### Work instructions
Please report each line of the rows below that contains the word "Expand", copying every such line in full.

-.-.-

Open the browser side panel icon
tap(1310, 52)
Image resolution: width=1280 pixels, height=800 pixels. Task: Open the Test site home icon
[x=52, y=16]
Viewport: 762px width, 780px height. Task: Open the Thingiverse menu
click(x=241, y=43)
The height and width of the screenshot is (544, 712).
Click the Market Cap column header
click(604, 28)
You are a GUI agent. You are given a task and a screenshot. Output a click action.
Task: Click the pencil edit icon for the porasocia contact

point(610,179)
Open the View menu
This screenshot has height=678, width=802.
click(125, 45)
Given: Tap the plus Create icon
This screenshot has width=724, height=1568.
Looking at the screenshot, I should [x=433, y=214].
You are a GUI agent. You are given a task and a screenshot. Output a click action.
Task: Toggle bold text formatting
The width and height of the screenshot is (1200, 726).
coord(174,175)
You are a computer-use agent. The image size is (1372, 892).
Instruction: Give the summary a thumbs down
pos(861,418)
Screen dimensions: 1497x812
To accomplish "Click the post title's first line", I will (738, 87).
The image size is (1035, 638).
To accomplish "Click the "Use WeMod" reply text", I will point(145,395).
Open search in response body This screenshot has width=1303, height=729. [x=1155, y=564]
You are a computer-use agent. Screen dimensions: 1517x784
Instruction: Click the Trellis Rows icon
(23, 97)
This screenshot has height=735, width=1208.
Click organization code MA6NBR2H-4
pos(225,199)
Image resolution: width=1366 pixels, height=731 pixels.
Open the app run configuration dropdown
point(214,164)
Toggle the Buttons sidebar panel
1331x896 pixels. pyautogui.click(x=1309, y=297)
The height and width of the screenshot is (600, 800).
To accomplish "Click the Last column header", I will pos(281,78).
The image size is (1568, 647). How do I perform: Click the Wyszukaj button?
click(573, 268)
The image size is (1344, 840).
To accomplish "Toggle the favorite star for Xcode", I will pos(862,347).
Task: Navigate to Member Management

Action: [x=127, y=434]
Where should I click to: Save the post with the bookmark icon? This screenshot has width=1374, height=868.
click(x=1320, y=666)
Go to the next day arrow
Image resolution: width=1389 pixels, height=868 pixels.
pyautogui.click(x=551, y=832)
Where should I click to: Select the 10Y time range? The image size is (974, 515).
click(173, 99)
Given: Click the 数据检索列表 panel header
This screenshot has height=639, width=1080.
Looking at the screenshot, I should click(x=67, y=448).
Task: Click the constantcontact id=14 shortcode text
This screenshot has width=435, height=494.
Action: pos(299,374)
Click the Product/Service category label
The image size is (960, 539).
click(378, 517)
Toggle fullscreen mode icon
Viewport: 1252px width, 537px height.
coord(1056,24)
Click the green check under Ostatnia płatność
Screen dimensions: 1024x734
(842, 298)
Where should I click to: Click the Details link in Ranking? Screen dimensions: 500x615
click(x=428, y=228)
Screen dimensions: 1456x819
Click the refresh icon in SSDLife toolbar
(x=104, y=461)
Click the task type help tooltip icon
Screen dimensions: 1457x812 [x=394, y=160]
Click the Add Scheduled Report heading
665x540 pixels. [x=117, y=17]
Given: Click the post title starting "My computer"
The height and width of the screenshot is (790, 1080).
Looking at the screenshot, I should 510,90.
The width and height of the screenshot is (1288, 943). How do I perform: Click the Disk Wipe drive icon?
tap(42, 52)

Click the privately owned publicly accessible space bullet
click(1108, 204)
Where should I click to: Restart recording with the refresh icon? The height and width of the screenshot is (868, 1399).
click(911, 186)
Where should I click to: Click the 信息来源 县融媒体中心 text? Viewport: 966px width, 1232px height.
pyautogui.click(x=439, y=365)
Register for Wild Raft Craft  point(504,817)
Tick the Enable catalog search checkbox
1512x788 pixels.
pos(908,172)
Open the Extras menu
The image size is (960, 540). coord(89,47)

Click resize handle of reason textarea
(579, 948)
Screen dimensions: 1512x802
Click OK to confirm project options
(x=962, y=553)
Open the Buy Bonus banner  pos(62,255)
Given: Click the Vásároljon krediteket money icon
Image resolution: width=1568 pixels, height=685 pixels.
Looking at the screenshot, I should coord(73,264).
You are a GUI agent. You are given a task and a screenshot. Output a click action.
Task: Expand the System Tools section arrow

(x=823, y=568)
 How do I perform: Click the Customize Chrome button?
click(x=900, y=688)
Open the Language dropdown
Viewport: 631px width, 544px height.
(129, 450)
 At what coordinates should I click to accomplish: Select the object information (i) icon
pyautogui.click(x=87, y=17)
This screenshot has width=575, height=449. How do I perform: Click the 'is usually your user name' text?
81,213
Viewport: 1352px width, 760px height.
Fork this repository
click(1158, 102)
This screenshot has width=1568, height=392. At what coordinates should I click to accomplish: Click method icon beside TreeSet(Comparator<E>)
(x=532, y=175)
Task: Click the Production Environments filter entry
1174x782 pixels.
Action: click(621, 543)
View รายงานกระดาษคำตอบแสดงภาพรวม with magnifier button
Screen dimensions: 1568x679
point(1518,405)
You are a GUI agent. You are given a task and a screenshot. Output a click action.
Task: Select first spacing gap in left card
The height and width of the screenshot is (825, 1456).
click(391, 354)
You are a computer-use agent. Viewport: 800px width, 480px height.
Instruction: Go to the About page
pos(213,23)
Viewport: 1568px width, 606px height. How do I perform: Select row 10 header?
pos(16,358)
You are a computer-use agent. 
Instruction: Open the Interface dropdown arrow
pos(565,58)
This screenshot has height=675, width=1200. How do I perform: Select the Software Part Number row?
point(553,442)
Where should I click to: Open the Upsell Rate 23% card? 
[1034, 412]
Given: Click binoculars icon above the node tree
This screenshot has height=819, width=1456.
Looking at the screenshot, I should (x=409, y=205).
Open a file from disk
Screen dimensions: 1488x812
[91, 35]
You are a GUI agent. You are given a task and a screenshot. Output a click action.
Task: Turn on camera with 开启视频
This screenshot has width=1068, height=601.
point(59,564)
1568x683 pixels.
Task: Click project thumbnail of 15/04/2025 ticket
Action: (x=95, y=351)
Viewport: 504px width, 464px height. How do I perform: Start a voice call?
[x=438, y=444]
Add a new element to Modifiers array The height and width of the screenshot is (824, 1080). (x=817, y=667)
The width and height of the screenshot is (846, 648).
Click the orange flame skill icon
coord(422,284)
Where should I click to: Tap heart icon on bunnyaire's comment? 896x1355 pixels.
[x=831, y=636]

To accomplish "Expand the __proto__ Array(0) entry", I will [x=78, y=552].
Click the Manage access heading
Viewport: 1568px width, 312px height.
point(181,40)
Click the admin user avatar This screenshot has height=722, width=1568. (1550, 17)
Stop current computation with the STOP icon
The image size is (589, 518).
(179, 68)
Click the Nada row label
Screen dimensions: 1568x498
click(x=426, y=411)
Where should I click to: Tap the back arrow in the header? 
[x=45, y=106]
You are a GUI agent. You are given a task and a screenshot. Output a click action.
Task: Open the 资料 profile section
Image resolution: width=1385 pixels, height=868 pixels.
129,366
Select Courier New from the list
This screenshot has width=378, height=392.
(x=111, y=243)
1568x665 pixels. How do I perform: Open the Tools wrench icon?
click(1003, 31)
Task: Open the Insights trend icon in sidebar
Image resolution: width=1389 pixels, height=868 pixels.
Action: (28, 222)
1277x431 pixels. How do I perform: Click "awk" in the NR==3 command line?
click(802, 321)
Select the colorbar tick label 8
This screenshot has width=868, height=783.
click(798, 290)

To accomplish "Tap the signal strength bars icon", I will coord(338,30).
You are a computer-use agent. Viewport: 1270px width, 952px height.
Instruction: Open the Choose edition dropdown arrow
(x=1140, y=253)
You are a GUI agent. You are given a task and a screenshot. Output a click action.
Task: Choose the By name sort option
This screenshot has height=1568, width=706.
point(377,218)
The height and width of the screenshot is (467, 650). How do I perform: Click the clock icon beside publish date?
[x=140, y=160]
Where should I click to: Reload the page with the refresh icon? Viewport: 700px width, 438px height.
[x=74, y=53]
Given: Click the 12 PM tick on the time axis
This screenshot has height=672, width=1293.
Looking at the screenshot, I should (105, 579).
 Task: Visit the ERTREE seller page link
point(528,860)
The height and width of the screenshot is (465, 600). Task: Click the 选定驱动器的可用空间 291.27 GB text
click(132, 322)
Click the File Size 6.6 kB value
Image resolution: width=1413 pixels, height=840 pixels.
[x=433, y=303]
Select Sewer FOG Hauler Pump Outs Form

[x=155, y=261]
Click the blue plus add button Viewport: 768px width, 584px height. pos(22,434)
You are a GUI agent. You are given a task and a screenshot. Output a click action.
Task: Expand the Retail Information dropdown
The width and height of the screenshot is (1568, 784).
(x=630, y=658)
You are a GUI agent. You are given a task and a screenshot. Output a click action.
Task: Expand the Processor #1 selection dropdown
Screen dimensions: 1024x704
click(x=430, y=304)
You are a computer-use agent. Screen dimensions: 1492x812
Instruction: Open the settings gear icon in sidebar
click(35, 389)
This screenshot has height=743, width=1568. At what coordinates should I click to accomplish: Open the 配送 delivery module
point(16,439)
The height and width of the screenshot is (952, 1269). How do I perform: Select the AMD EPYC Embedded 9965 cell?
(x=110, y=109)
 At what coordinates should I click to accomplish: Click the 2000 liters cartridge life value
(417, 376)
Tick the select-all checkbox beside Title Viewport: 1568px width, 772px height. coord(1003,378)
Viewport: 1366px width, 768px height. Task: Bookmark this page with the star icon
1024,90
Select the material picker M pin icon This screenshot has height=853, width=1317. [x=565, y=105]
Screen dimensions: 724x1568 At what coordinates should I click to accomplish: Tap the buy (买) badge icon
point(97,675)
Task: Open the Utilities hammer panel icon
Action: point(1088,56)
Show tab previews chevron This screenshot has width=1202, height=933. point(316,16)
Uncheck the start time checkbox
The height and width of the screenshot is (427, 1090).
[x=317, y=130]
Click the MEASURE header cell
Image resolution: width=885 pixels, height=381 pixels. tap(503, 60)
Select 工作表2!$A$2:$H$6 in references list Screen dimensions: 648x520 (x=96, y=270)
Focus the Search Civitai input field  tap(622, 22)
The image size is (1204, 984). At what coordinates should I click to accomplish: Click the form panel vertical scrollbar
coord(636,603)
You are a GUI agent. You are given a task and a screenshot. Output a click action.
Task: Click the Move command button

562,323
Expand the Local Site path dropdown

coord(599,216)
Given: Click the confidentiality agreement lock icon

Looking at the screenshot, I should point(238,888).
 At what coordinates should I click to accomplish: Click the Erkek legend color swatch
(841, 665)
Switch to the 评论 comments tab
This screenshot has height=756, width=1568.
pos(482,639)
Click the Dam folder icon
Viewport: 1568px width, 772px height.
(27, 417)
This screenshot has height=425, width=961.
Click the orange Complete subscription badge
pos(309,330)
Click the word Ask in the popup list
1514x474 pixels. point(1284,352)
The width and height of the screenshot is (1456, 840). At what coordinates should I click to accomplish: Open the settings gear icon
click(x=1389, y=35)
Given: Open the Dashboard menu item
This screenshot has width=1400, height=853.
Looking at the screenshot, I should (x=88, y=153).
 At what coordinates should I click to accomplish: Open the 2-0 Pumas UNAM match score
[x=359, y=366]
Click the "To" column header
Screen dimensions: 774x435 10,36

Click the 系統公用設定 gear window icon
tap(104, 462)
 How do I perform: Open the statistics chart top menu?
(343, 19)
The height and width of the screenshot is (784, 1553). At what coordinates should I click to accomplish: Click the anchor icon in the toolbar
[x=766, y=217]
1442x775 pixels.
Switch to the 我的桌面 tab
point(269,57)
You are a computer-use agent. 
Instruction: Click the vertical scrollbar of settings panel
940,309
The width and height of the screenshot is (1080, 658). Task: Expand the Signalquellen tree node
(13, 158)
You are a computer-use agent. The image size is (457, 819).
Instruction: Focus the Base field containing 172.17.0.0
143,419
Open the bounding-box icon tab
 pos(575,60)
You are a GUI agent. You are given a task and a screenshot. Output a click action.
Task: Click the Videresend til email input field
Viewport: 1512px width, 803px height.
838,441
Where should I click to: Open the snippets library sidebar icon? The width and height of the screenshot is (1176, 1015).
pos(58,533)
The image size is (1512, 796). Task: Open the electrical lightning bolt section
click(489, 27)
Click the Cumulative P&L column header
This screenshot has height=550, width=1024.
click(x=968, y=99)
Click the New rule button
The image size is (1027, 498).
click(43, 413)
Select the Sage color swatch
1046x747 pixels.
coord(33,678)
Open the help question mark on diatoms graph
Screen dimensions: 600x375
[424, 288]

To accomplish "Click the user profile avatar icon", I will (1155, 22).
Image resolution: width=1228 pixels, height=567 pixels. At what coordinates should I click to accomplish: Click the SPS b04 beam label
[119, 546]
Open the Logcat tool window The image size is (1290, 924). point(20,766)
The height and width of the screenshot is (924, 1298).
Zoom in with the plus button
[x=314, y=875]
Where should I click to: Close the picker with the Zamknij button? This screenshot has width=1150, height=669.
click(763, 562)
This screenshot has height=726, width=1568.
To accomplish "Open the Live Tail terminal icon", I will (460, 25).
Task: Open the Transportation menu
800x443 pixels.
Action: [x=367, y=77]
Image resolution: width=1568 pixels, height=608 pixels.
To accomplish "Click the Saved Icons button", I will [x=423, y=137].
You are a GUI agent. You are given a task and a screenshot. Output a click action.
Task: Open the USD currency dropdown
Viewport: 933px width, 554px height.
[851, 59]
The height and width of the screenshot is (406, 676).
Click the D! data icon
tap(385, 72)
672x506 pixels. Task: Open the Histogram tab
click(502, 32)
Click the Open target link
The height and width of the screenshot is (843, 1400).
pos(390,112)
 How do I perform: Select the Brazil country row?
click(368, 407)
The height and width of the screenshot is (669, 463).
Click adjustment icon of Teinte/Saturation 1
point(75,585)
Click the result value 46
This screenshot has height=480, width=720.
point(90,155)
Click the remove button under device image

-.-.-

### Exercise result
Task: Expand the System Tools section arrow
To accomplish "Expand the __proto__ Array(0) entry", I will [x=78, y=552].
Task: Expand the Retail Information dropdown
Task: Expand the Processor #1 selection dropdown
Expand the Local Site path dropdown
The width and height of the screenshot is (1080, 658). Task: Expand the Signalquellen tree node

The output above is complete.